§ **Supplied text**
★ ★ ★ ★

Pairs of residues that show high MI values are often postulated to coevolve and, in the vast majority of cases, they are assumed to be close in space. While the assumption of spatial proximity of coevolving residue pairs is appealing, it is apparent that residues that coevolve are not necessarily close in contact or, conversely, residues close in contact are not necessarily coevolving. One could speculate that residues that are far away in the folded protein structure might have been close in folding intermediates or might share a common outside neighboring molecule, like another protein or ligand. Lockless and Ranganathan (1999) have demonstrated both theoretically and experimentally that statistically coupled residues may be distantly positioned in the structure, and there are many examples of allosterically interacting residues (Shi et al., 2006).
We illustrated on one particular protein family (thioredoxins), a practical use of the proposed method to gain better understanding the role of coevolution. Here, the high-scoring MI pairs were found to order into a network or cluster of residues (Byung-Chul et al., 2008; Korber, et al., 1993). This finding might bear general significance for the understanding of protein structure and function.

★ ★ ★ ★

§ **Exercise 1**
Translate this sentence from the coevolution passage into Spanish: "This finding might bear general significance for the understanding of protein structure and function."
§ **Exercise 2**
According to the coevolution passage, which protein family was used to illustrate a practical use of the proposed method?
§ **Exercise 3**
Reproduce the portion of the coevolution passage between "Pairs of residues" and "et al., 2006).", inclusive.

§ **Listed entries**
★ ★ ★ ★

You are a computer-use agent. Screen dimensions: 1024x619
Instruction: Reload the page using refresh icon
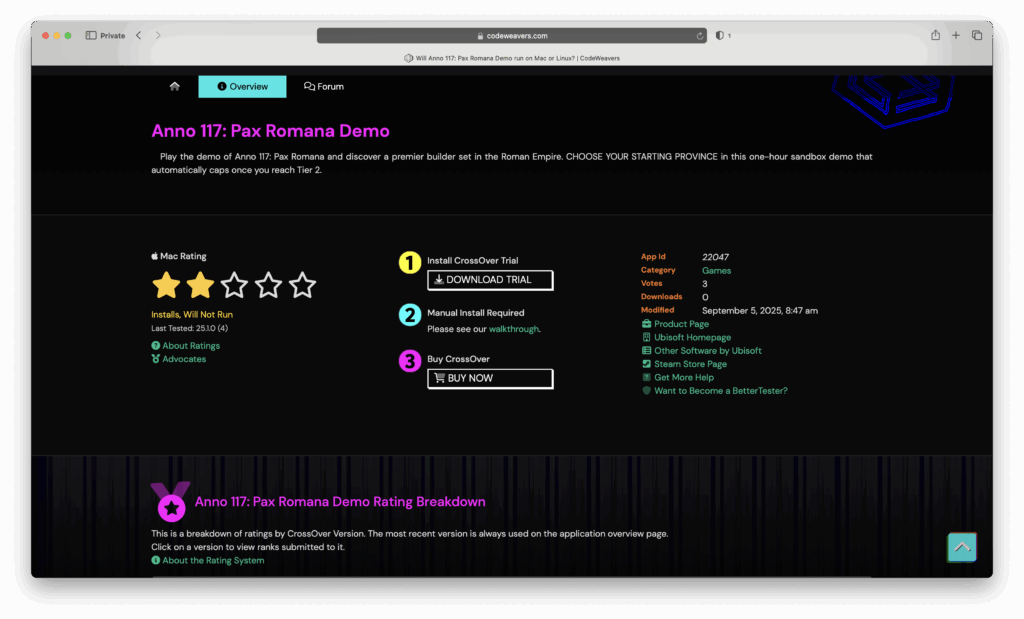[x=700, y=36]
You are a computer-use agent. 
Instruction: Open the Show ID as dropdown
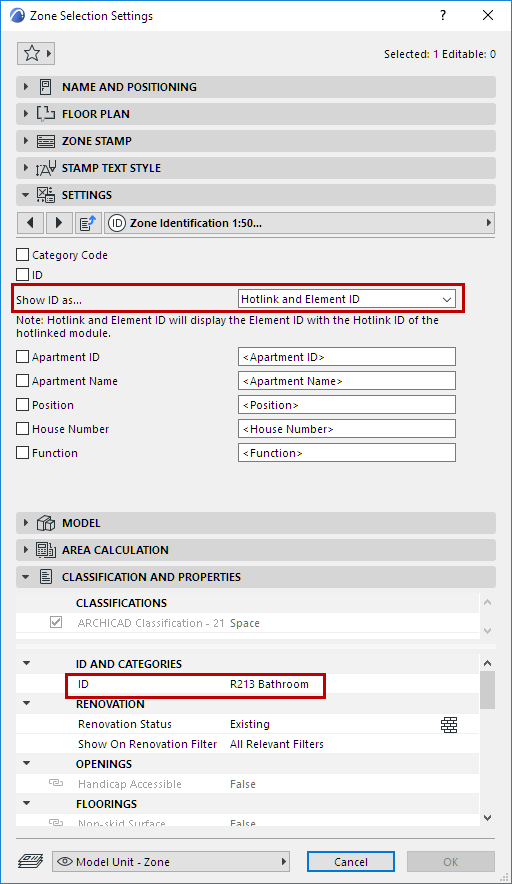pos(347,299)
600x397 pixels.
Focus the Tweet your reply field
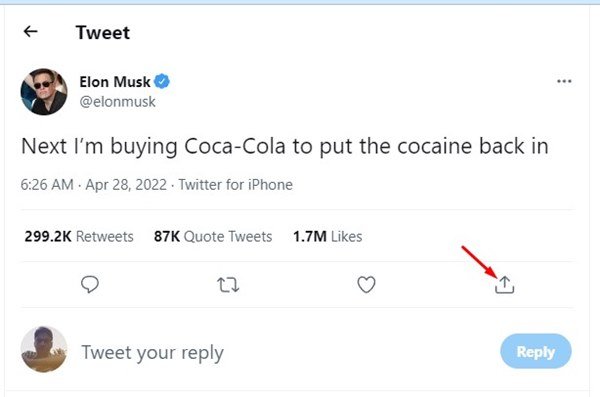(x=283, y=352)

★ ★ ★ ★

§ **Task solution 1**
Este hallazgo podría tener una importancia general para la comprensión de la estructura y la función de las proteínas.

§ **Task solution 2**
Thioredoxins.

§ **Task solution 3**
Pairs of residues that show high MI values are often postulated to coevolve and, in the vast majority of cases, they are assumed to be close in space. While the assumption of spatial proximity of coevolving residue pairs is appealing, it is apparent that residues that coevolve are not necessarily close in contact or, conversely, residues close in contact are not necessarily coevolving. One could speculate that residues that are far away in the folded protein structure might have been close in folding intermediates or might share a common outside neighboring molecule, like another protein or ligand. Lockless and Ranganathan (1999) have demonstrated both theoretically and experimentally that statistically coupled residues may be distantly positioned in the structure, and there are many examples of allosterically interacting residues (Shi et al., 2006).